[Start of Attachment]

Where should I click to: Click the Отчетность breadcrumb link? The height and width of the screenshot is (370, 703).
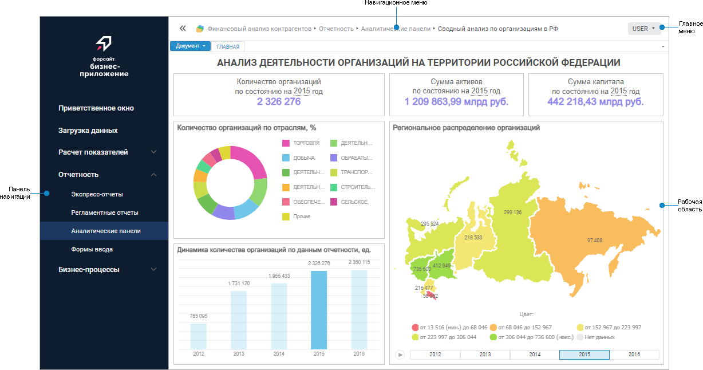(x=336, y=29)
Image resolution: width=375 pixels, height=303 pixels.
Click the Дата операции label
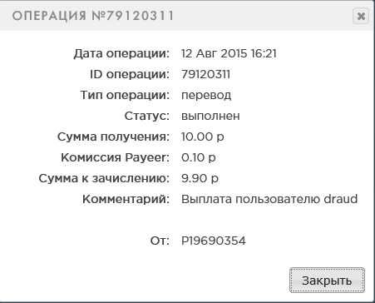(121, 53)
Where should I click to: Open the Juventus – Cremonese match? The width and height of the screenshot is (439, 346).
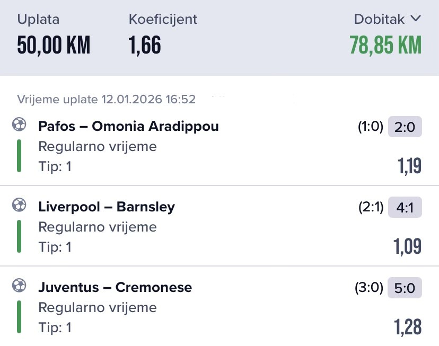(115, 287)
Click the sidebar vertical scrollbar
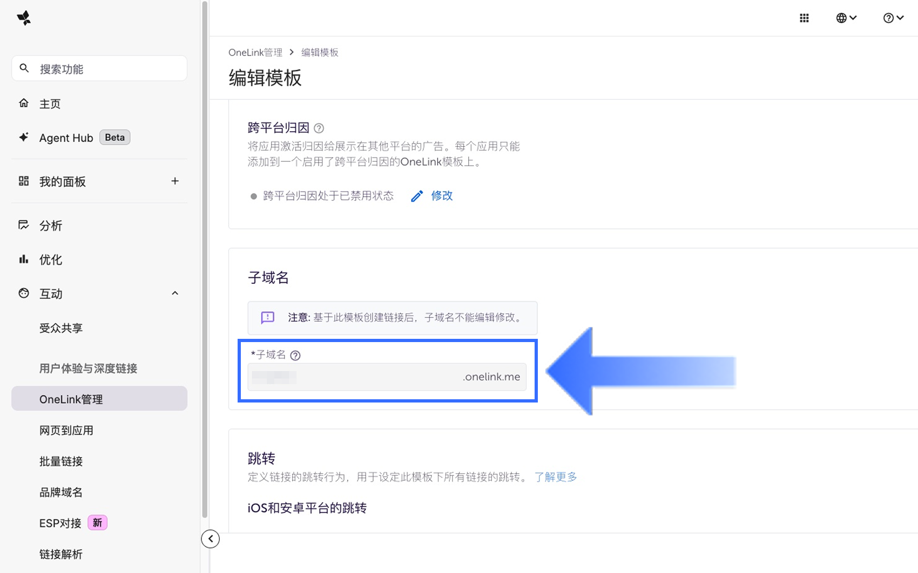The image size is (918, 573). pyautogui.click(x=205, y=259)
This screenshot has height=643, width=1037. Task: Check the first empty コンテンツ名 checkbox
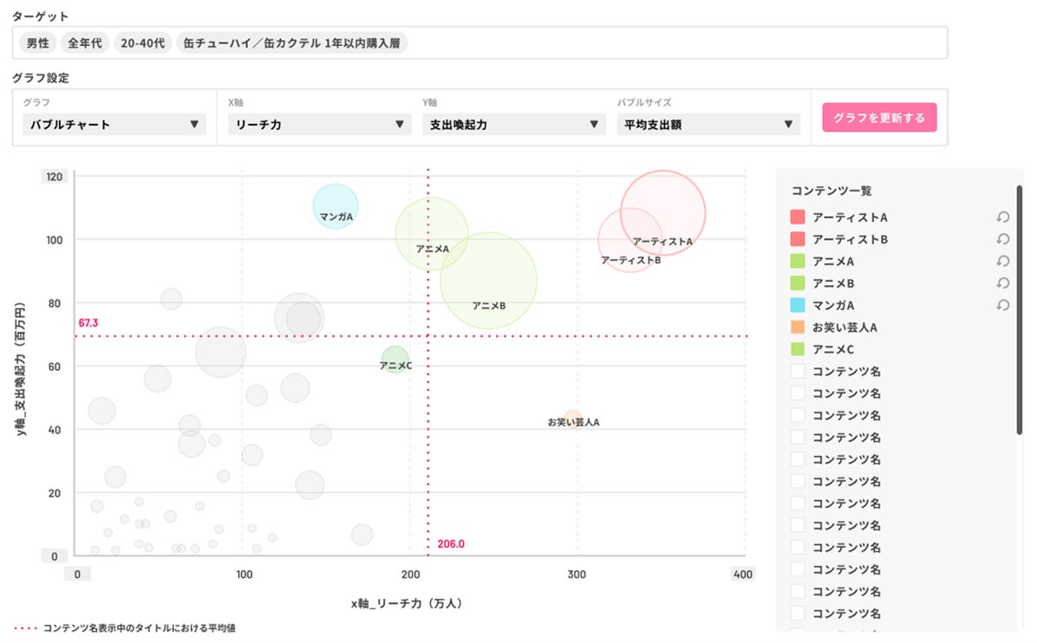click(x=798, y=372)
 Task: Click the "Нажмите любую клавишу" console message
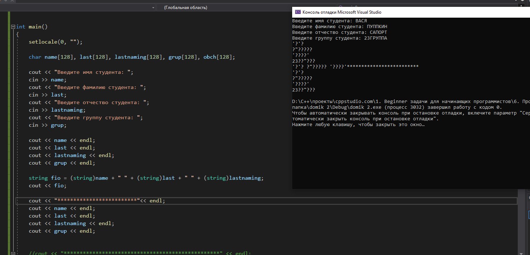coord(358,125)
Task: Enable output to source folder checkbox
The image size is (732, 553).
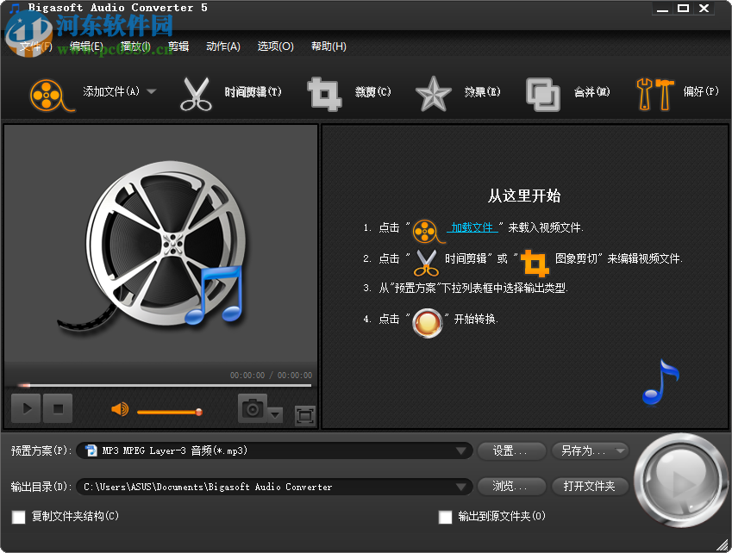Action: (445, 518)
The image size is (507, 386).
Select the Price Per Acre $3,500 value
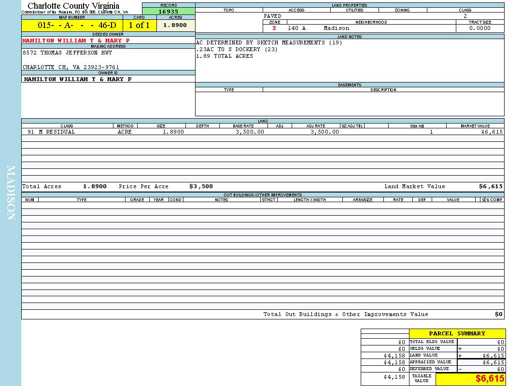(x=201, y=186)
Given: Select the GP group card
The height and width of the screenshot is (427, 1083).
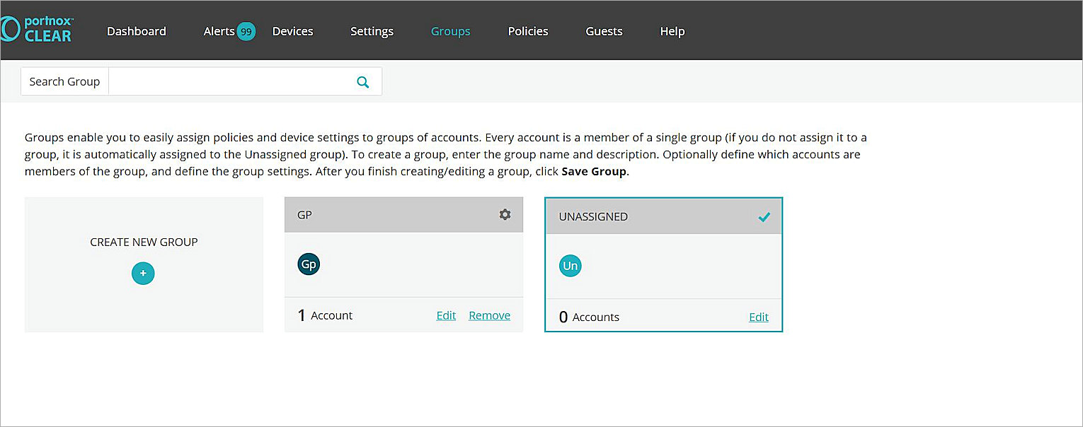Looking at the screenshot, I should 403,265.
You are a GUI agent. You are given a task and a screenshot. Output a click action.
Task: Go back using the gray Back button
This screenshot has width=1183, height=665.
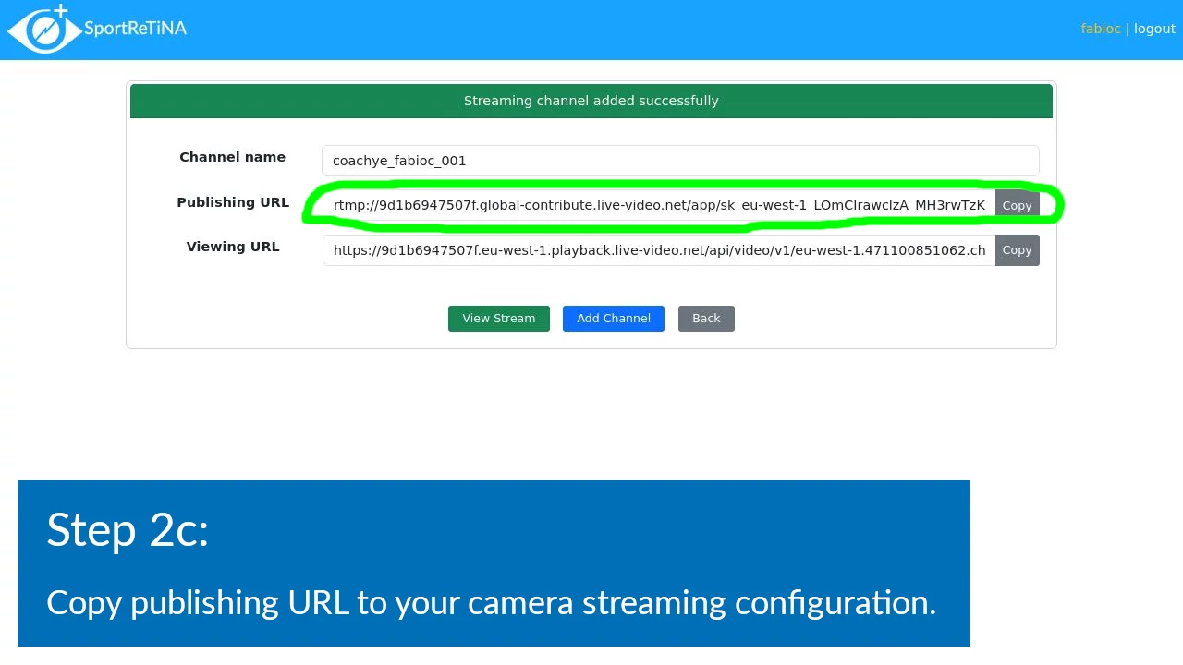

[End of Attachment]

ACTIVITY: When you come to the line containing "The image size is (732, 553)." in the records above, repeat that line and all lines after it exactly, but not the pictures.

COMPLETED EXERCISE:
The image size is (732, 553).
Action: (445, 518)
The image size is (507, 386).
Select the Price Per Acre $3,500 value
(x=201, y=186)
Given: Select the GP group card
The height and width of the screenshot is (427, 1083).
Looking at the screenshot, I should 403,265.
You are a GUI agent. You are given a task and a screenshot. Output a click action.
Task: Go back using the gray Back button
This screenshot has width=1183, height=665.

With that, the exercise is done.